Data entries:
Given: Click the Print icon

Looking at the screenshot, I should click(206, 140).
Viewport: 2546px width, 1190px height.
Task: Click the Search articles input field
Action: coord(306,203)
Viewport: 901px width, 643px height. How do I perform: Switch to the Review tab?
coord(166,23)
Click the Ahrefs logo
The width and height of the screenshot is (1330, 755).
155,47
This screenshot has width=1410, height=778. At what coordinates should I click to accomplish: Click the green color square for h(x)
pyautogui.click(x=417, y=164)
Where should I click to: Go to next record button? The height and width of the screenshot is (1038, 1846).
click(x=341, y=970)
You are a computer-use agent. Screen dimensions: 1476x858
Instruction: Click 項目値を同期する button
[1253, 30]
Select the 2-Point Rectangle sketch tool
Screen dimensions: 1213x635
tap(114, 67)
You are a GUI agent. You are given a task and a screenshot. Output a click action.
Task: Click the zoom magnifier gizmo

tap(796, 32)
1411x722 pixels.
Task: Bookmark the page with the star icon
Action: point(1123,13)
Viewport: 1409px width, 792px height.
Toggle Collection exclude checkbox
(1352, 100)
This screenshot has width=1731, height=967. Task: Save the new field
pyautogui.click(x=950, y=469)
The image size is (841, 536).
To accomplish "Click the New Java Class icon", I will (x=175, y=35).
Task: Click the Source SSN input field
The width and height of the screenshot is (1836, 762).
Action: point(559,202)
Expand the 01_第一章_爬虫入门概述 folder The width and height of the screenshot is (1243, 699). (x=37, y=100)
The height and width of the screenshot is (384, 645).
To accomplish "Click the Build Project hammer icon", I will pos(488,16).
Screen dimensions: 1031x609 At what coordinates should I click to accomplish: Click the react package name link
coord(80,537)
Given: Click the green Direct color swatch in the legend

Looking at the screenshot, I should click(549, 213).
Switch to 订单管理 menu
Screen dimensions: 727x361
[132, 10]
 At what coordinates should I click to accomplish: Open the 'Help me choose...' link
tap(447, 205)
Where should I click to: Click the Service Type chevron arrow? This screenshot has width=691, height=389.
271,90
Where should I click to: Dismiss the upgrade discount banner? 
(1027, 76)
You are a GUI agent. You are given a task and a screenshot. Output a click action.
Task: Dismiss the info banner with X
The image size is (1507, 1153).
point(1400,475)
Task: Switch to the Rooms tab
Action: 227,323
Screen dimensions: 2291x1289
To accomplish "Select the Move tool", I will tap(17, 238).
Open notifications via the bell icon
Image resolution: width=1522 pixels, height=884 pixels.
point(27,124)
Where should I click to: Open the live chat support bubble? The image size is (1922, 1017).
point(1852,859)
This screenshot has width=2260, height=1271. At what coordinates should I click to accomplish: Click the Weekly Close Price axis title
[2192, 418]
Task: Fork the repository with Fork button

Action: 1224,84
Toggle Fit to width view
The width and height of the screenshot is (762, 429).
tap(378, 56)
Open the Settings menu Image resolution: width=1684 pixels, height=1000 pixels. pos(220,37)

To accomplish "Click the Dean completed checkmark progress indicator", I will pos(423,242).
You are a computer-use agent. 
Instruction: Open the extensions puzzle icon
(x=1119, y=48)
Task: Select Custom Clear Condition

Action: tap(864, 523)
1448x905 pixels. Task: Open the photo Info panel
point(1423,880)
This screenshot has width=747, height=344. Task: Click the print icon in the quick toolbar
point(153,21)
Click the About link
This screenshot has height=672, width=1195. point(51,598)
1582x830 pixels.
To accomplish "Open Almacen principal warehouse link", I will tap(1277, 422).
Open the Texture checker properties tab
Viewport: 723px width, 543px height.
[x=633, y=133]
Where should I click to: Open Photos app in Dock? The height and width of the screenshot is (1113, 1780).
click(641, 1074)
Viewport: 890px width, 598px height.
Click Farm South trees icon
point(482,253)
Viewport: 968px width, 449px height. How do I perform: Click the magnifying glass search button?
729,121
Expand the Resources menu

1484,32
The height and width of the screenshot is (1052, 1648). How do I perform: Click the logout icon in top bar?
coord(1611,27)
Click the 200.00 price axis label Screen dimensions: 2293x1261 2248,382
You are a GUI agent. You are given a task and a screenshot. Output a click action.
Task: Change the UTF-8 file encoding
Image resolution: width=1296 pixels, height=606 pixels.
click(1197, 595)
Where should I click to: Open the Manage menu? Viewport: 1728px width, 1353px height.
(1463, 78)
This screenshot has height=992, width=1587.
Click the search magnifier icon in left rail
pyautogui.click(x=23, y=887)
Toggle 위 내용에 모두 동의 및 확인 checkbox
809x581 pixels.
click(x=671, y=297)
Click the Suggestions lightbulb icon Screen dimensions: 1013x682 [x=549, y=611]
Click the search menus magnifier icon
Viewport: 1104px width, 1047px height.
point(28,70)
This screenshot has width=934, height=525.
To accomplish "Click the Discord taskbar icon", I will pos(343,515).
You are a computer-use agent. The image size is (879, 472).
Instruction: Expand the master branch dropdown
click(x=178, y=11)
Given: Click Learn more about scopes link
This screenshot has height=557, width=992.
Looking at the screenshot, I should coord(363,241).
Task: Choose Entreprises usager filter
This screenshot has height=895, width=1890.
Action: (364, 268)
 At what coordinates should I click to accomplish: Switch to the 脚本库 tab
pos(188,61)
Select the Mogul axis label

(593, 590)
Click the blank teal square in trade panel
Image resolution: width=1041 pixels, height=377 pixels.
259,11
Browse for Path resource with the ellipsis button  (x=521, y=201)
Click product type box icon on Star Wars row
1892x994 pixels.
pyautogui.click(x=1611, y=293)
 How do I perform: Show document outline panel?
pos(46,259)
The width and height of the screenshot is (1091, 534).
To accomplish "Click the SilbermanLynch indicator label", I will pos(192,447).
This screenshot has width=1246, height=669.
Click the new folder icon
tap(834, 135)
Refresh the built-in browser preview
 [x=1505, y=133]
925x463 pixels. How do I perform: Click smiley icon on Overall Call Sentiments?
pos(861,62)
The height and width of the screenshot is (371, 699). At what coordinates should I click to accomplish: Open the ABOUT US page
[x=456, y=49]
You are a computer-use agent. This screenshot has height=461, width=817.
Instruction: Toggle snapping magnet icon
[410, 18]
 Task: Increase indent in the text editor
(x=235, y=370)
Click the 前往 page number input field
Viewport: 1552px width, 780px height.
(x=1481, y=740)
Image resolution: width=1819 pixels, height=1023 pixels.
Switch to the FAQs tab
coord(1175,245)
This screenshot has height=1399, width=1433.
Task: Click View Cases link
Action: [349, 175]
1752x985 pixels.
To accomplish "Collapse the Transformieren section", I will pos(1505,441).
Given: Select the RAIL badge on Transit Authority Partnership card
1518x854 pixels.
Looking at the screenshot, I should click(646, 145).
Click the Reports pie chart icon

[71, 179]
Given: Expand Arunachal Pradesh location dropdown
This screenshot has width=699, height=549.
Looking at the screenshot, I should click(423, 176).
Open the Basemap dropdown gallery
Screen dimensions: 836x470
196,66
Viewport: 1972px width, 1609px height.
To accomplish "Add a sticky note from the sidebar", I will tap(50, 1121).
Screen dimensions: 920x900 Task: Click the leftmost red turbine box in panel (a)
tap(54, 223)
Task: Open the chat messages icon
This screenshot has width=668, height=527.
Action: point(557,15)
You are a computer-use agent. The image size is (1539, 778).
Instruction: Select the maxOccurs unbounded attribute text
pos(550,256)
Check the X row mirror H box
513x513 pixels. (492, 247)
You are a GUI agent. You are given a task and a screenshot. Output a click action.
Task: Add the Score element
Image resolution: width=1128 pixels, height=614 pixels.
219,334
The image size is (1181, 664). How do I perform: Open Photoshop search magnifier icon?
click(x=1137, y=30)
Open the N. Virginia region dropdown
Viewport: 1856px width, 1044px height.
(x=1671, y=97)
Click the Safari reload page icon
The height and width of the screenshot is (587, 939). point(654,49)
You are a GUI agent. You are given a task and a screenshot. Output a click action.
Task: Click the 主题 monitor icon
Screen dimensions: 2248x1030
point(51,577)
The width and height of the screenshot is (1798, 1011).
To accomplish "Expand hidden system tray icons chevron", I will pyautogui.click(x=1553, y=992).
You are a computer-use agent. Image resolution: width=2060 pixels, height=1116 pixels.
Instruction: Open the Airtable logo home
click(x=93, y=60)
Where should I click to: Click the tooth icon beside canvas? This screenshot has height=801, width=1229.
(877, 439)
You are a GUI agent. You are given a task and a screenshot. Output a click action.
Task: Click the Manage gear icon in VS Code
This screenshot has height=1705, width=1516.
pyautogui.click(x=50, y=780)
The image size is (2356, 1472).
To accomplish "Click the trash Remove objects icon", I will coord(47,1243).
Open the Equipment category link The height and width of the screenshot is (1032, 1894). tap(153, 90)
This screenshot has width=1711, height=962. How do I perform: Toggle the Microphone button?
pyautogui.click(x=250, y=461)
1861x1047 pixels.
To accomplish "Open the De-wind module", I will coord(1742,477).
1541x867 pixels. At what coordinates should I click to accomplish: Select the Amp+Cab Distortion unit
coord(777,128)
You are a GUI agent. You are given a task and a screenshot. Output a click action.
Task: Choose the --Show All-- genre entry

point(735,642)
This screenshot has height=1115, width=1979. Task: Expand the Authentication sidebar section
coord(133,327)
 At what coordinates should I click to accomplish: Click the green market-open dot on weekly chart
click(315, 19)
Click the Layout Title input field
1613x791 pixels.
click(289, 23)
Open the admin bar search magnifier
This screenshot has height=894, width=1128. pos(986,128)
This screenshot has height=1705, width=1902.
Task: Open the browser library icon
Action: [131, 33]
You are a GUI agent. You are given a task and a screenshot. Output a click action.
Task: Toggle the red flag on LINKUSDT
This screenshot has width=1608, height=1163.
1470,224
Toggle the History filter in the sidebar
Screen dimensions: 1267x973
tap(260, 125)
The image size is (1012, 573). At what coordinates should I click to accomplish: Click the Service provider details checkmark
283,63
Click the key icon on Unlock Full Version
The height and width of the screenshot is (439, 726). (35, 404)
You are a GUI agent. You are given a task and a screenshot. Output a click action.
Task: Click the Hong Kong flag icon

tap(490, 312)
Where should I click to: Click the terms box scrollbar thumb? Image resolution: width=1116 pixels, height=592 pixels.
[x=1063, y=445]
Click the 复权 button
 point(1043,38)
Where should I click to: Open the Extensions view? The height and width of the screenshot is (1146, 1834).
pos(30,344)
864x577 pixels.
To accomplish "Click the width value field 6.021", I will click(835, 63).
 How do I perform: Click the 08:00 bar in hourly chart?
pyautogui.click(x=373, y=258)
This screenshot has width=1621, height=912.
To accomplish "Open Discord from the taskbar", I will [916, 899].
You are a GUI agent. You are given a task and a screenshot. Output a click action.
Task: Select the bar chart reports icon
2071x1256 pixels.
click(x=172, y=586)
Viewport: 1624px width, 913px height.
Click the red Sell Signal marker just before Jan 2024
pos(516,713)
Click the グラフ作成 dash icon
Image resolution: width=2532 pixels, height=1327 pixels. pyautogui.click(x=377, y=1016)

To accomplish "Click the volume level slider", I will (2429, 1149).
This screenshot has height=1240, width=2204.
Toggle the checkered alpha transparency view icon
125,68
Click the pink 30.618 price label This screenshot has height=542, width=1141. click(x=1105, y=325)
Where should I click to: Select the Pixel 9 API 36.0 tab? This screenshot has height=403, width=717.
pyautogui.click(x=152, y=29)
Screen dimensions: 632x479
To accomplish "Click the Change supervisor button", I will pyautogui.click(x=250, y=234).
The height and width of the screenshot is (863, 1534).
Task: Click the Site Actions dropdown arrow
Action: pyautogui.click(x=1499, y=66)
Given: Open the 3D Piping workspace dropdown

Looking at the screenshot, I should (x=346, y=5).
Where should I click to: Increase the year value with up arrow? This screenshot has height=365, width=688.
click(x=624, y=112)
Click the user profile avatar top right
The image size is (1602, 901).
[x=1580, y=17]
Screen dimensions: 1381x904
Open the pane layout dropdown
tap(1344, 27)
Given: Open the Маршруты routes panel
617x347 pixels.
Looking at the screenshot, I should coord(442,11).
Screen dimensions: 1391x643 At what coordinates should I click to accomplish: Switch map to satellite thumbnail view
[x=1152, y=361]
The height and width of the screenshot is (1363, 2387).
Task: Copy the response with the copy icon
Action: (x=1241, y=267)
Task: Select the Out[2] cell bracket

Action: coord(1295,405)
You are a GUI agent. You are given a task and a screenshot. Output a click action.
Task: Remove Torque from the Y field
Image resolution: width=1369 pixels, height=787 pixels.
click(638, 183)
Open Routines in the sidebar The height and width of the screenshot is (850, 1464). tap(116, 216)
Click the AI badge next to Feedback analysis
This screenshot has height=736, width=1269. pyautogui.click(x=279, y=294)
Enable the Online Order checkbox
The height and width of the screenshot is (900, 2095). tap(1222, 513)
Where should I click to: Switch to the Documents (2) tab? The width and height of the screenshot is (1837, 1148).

> EXERCISE BRIEF: Send back an exact copy of only the lines from the line with "1518x854 pixels." up to and including the line with "You are a computer-use agent. The image size is (1539, 778)." in the data above.

> SOLUTION TO THIS EXERCISE:
1518x854 pixels.
Looking at the screenshot, I should click(646, 145).
Click the Reports pie chart icon

[71, 179]
Given: Expand Arunachal Pradesh location dropdown
This screenshot has width=699, height=549.
Looking at the screenshot, I should click(423, 176).
Open the Basemap dropdown gallery
Screen dimensions: 836x470
196,66
Viewport: 1972px width, 1609px height.
To accomplish "Add a sticky note from the sidebar", I will tap(50, 1121).
Screen dimensions: 920x900 Task: Click the leftmost red turbine box in panel (a)
tap(54, 223)
Task: Open the chat messages icon
This screenshot has width=668, height=527.
Action: point(557,15)
You are a computer-use agent. The image size is (1539, 778).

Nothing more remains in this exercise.